En ce moment

    08/12/2018

    « Emmanuel Macron, on va tout casser chez toi ! »

    Le cortège de gauche s’est dissous sous les lacrymos

    Par Mathieu Molard

    Militants anti-capitalistes, féministes et antifascistes s’étaient filés rencard samedi 8 décembre gare Saint-Lazare dans l’espoir de rejoindre ensuite les gilets jaunes sur les Champs. Mais les forces de l’ordre avaient un autre projet pour eux.

    Parvis de la gare Saint-Lazare (Paris 8e) – Le Comité Adama, d’autorité, prend la tête du cortège et siffle le départ. Il est presque 11h quand sous le crachin, la petite foule se met en branle. Objectif ? Rejoindre les Champs-Elysées et la manifestation fluo. Derrière Assa Traoré et sa bande, les cheminots donnent de la voix, gilets jaunes brandés SNCF, SUD ou CGT sur le dos :

    « Tout est à nous, rien n’est à eux. Tout ce qu’ils ont, ils l’ont volé… Ils l’ont volé ! »

    Ici on est anticapitaliste, féministe, antifasciste et bien souvent habitué des manifs. Olivier Besancenot (NPA), taille une bavette avec Almamy Kanouté, militant des quartiers populaires, non loin de Geneviève Bernanos du Collectif des mères solidaires et de l’écrivain engagé Edouard Louis. On est entre camarades.

    Phase 1 : Le cortège se fait promener

    Si aucun itinéraire n’avait été négocié en amont, les forces de l’ordre semblent avoir décidé du chemin à suivre. Bloquant une rue ici, ouvrant une autre là, ils guident le cortège dans un méandre d’artères commerçantes, jusqu’à le ramener quasiment à son point de départ. « Emmanuel Macron, président des riches, on va tout casser chez toi », chante la foule sur l’air du désormais célèbre chant de supporters, sans pour autant joindre le geste à la parole. Un brin déçue, une étudiante de Tolbiac, commente :

    « Il n’y a même pas un distributeur de banque qui a sauté. »

    « Ouais, en plus là on tourne comme des moutons dans un enclos », abonde son voisin, agacé de tourner en rond. Le cortège, enfermé sur une poignée de rues, finit par s’arrêter de longues minutes.

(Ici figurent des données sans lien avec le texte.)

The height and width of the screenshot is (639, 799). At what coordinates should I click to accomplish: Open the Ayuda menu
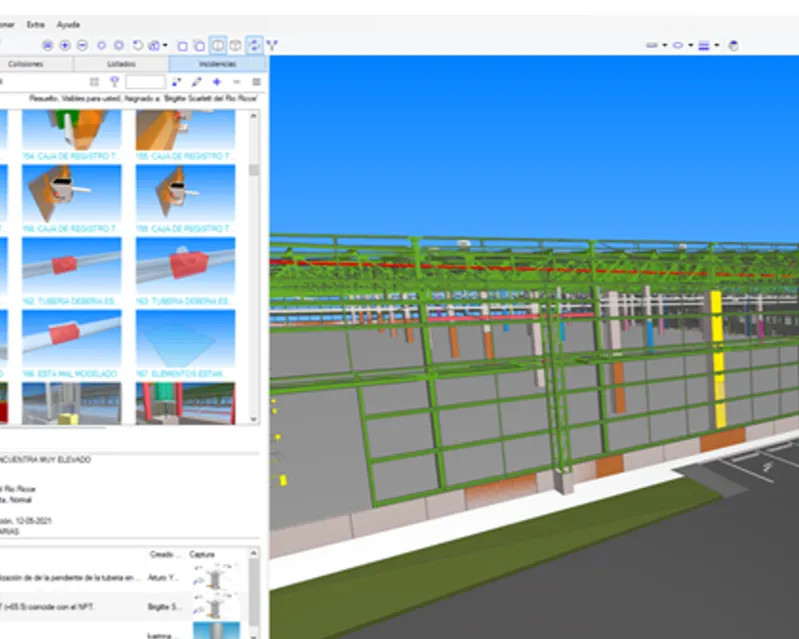[68, 23]
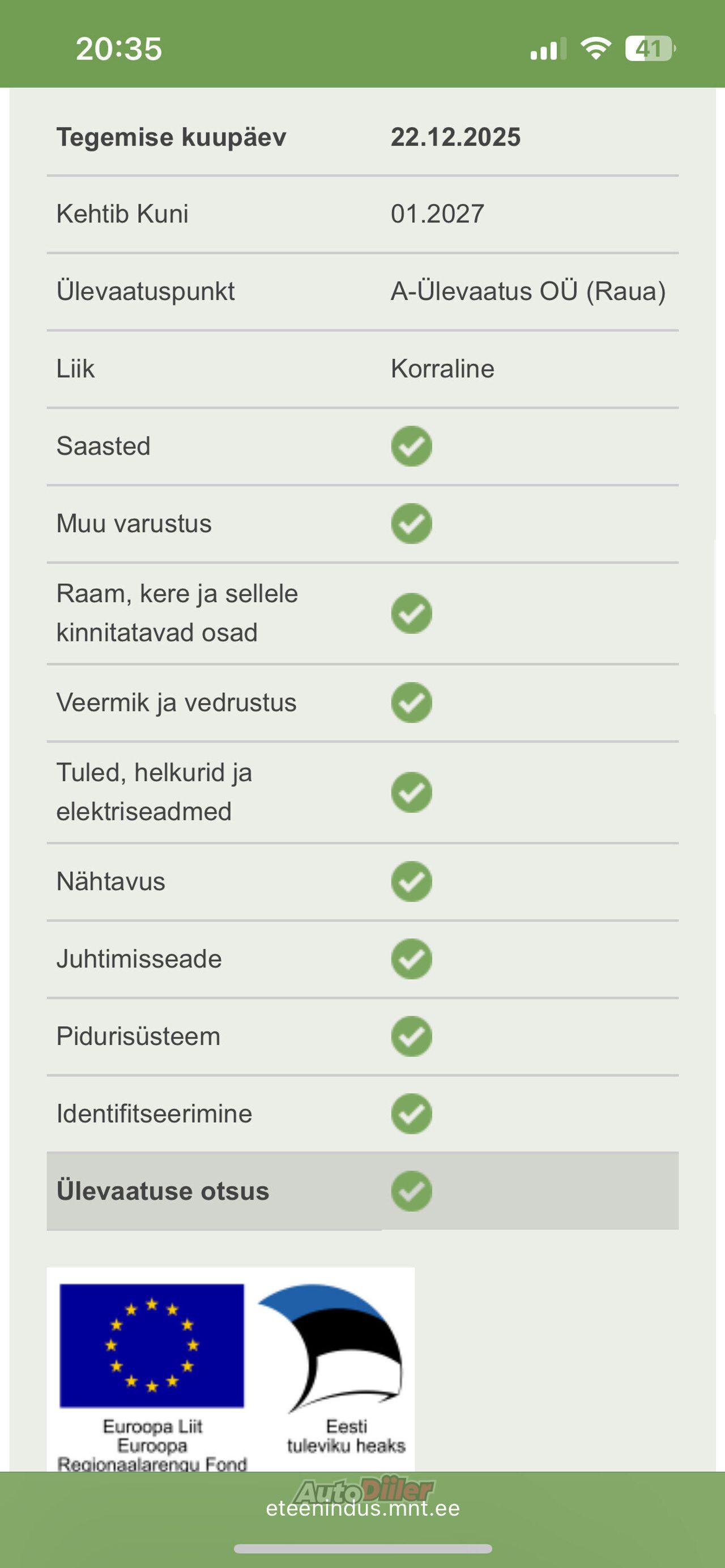
Task: Tap the Korraline inspection type value
Action: pos(442,369)
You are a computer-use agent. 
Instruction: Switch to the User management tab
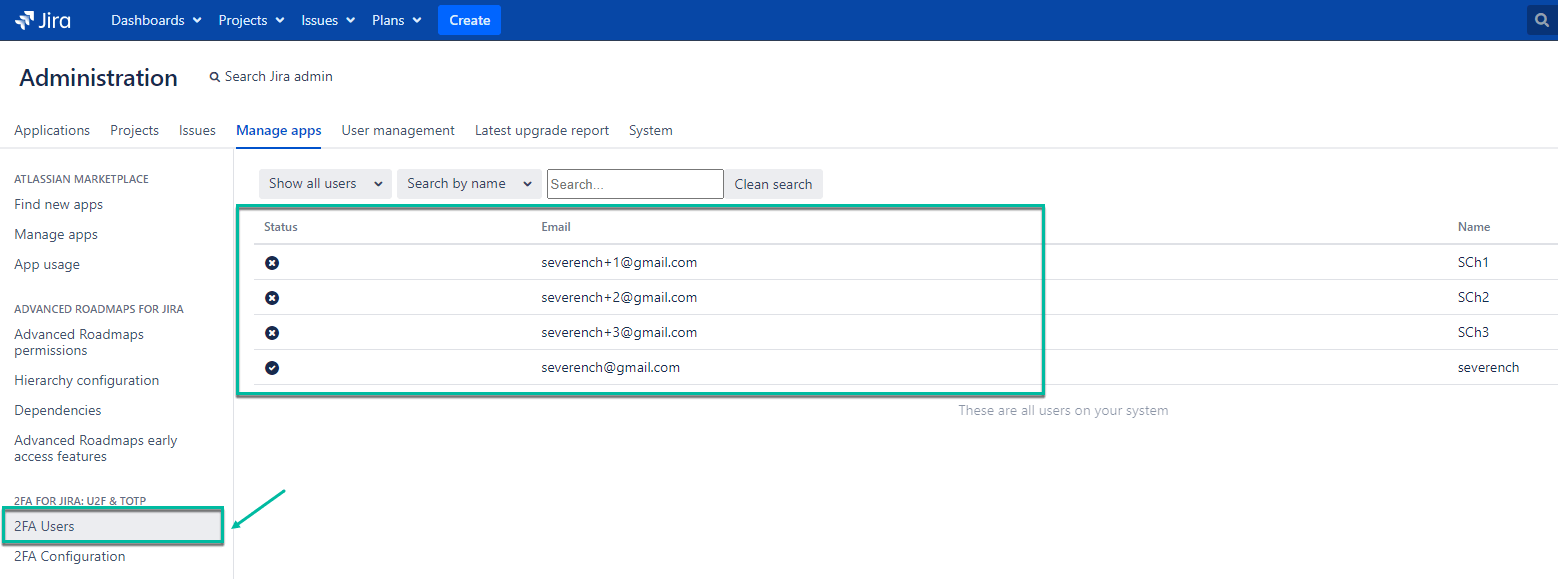(397, 130)
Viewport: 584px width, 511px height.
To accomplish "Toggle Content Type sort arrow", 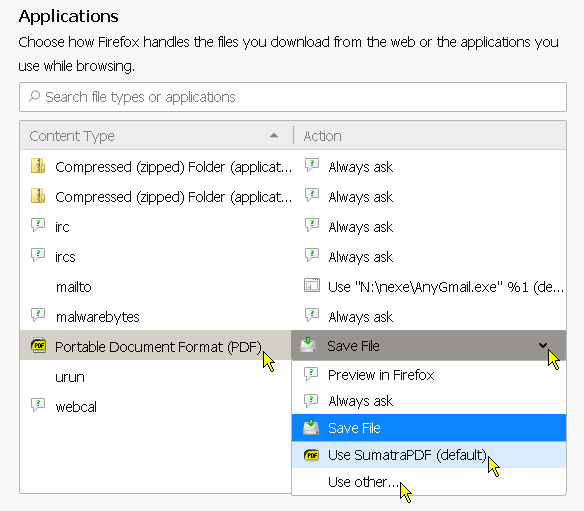I will click(x=274, y=136).
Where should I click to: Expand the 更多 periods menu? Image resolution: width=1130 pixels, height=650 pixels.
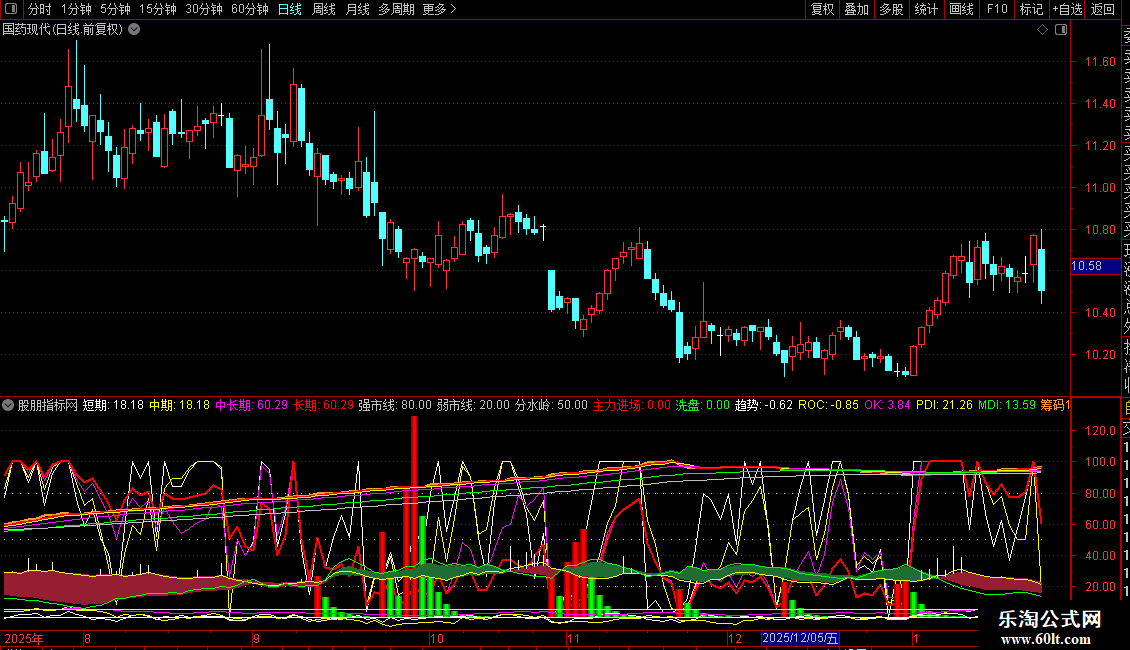[x=439, y=9]
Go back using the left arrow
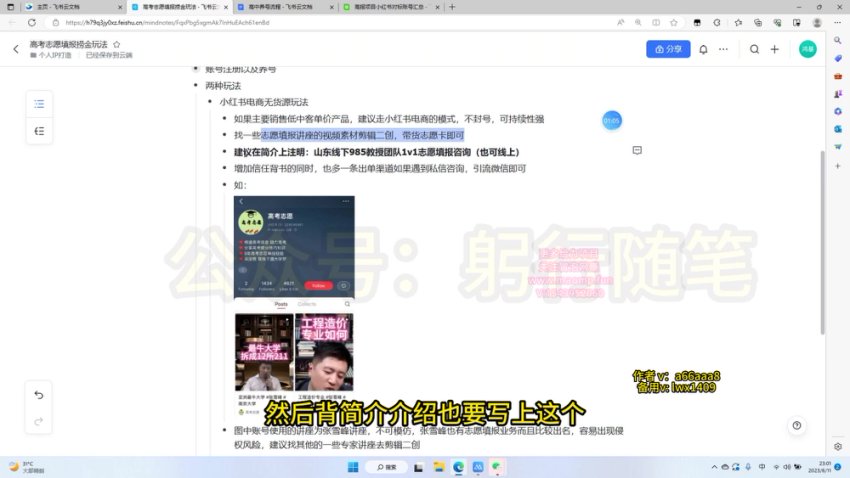 pyautogui.click(x=16, y=49)
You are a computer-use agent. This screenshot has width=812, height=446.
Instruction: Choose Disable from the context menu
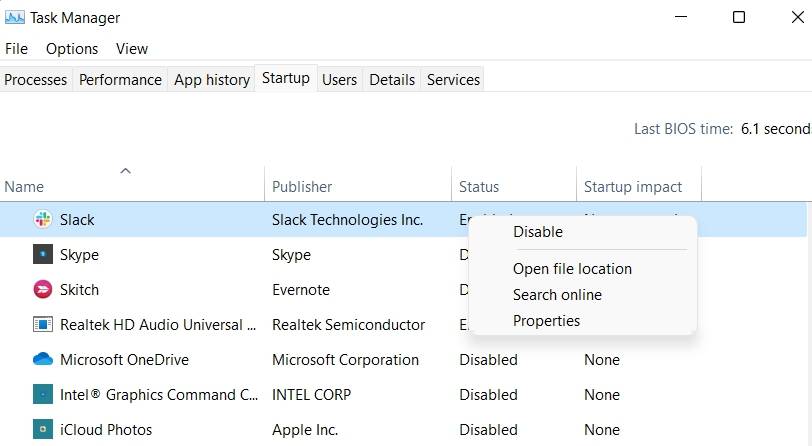pos(538,232)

Ils sont bientôt rejoints par un cortège en provenance de la place de la République. « Ils ne veulent pas que la gauche et que les gilets jaunes convergent », s’offusque un quinqua, casquette vissée sur le crâne.


    Phase 2 : Le cortège se fait gazer

    La tension monte. Certains rabattent leur capuche et enfilent leur masque de ski. D’autres tentent d’improviser un « service d’ordre » pour essayer d’ouvrir un passage. Finalement l’étau se desserre. Un répit de courte durée. Quelques centaines de mètres plus loin, la manifestation est à nouveau bloquée. Les gilets jaunes agacés tapent en cadence sur une palissade qui borde la rue. Les CRS, qui leur font face, avancent.


    En un instant, la situation s’embrase. C’est la cohue. Pour échapper aux fumées, les manifestants font machine arrière. Commence alors un long jeu du chat et de la souris. Une grosse centaine de gilets jaunes, les plus déterminés, construisent une barricade de fortune. D’un coup de briquet, poubelles et autres arbustes s’embrasent. Les CRS répliquent à grands coups de gaz lacrymo. Puis dégagent le passage à l’aide du canon à eau. Avant de faire face à une autre barricade construite à la hâte. Parfois entre les deux lignes, passe une voiture.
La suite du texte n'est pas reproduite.